= Maintenance dose =

Amount of drug given to keep previously established blood level

In pharmacokinetics, a maintenance dose is the maintenance rate [mg/h] of drug administration equal to the rate of elimination at steady state. This is not to be confused with dose regimen, which is a type of drug therapy in which the dose [mg] of a drug is given at a regular dosing interval on a repetitive basis. Continuing the maintenance dose for about 4 to 5 half-lives (t_{1/2}) of the drug will approximate the steady state level. One or more doses higher than the maintenance dose can be given together at the beginning of therapy with a loading dose.

A loading dose is most useful for drugs that are eliminated from the body relatively slowly. Such drugs require only a small maintenance dose to maintain the drug at the appropriate level in the body, but without an initial higher dose, reaching that level would take a long time.
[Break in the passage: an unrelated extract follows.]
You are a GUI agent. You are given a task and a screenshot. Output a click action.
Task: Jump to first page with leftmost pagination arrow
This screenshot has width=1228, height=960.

== Calculating the maintenance dose ==

The required maintenance dose may be calculated as:

$\mbox{MD} = \frac{C_p CL}{F }$

Where:
| MD | is the maintenance dose rate [mg/h] |
| C_{p} | = desired peak concentration of drug [mg/L] |
| CL | = clearance of drug in body [L/h] |
| F | = bioavailability |

For an intravenously administered drug, the bioavailability F will equal 1, since the drug is directly introduced to the bloodstream. If the patient requires an oral dose, bioavailability will be less than 1 (depending upon absorption, first pass metabolism etc.), requiring a larger loading dose.